* [Aim of the task]
Copy the rows below word for word, starting at their very first line and stopping after the line that contains "Task: Click on".

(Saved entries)
┏━━
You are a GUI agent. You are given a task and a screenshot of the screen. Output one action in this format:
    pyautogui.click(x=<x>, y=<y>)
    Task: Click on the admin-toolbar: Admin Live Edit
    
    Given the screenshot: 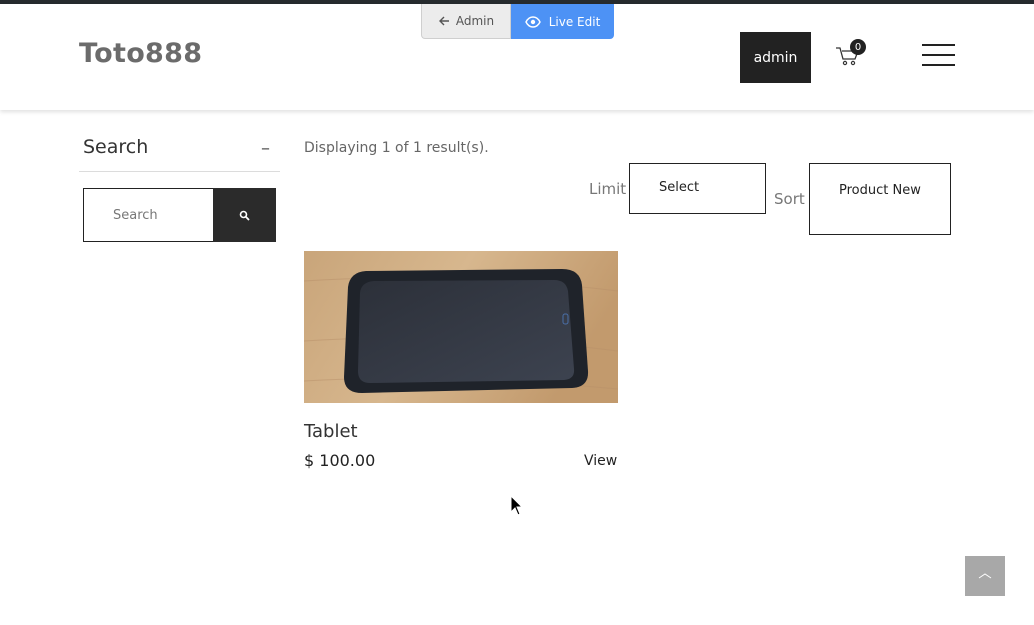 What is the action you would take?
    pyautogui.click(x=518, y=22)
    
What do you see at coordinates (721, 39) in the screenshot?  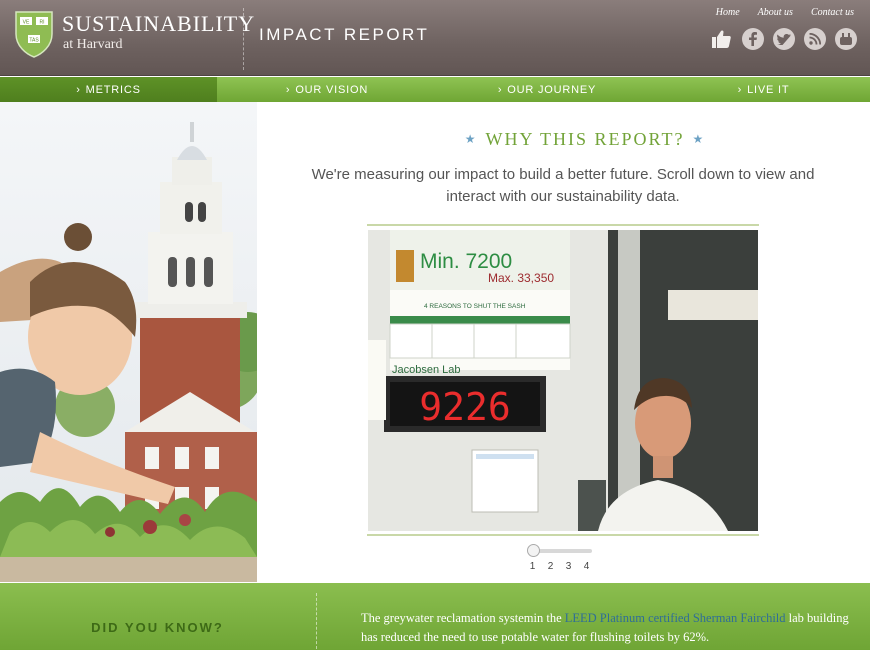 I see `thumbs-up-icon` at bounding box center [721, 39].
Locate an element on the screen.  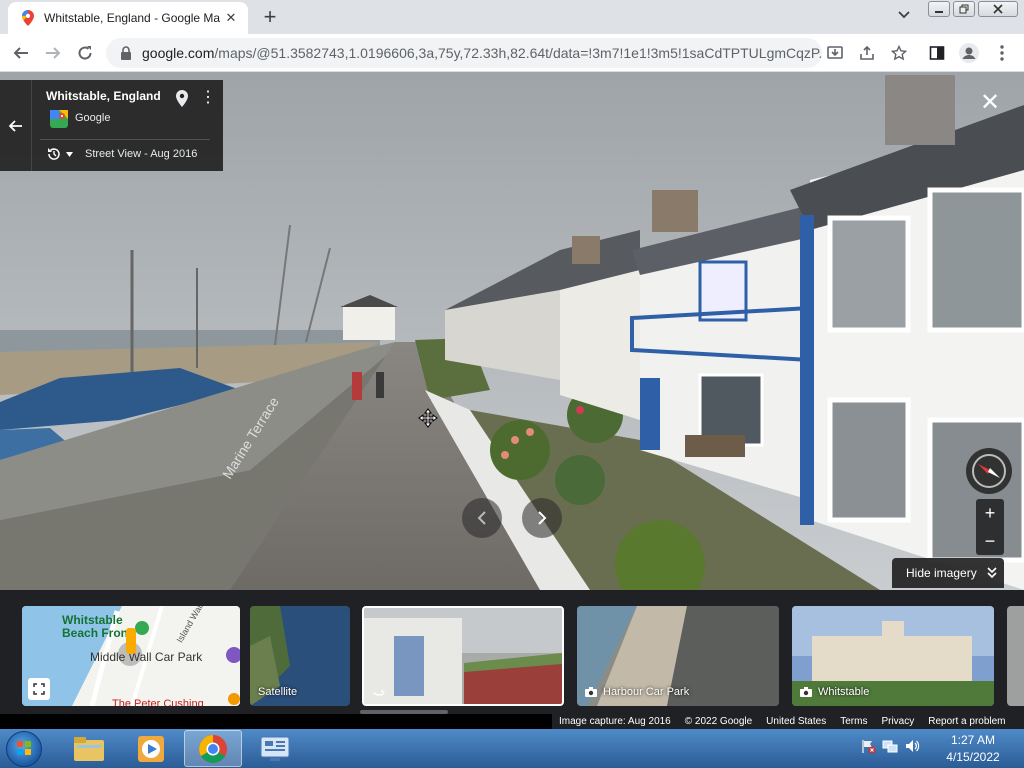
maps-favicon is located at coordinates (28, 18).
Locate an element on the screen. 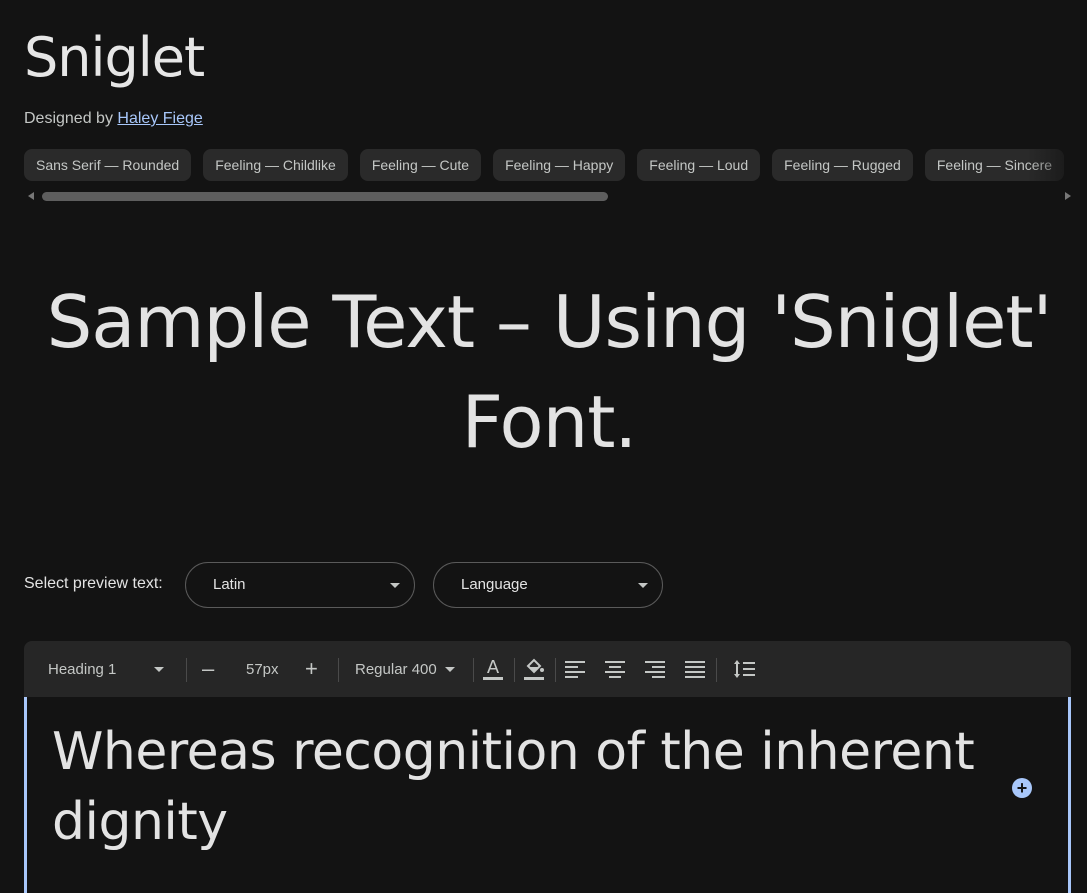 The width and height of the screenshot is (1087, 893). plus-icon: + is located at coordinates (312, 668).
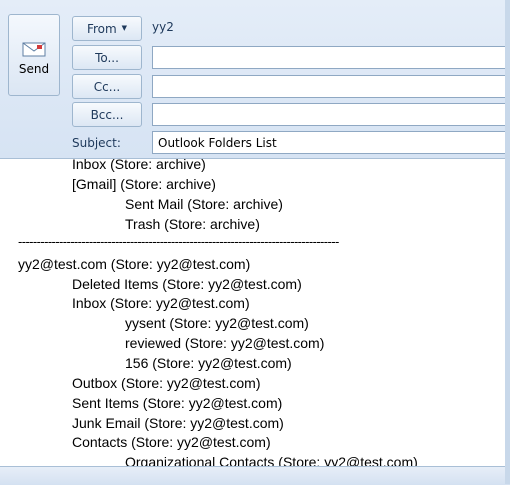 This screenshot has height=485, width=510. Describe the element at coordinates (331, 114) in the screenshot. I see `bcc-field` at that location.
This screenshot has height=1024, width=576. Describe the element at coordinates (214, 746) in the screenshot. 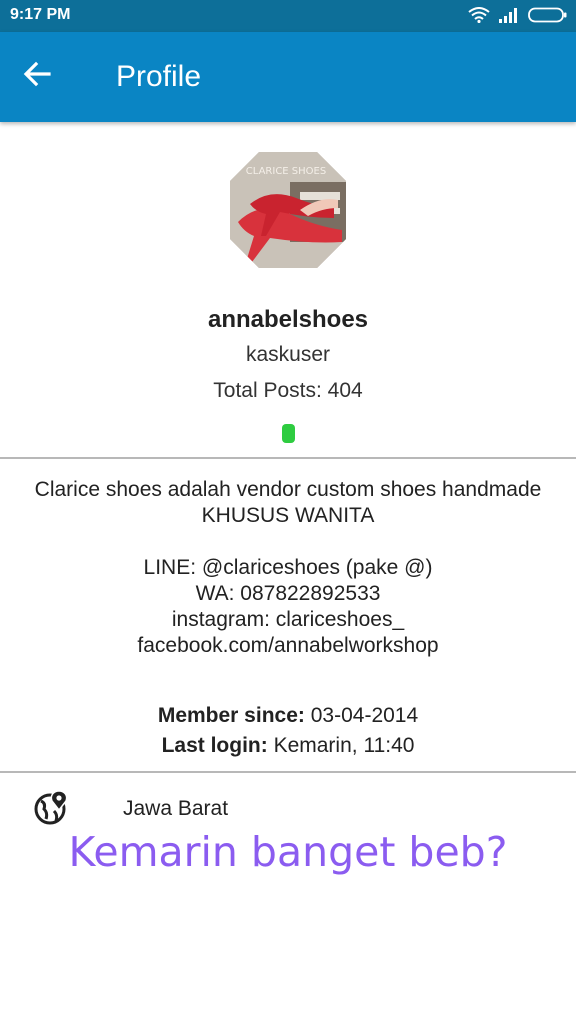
┗━━
* [Reply to the task]
You are a GUI agent. You are given a task and a screenshot of the screen. Output one action in this format:
    pyautogui.click(x=<x>, y=<y>)
    Task: Click on the admin-toolbar: Admin Live Edit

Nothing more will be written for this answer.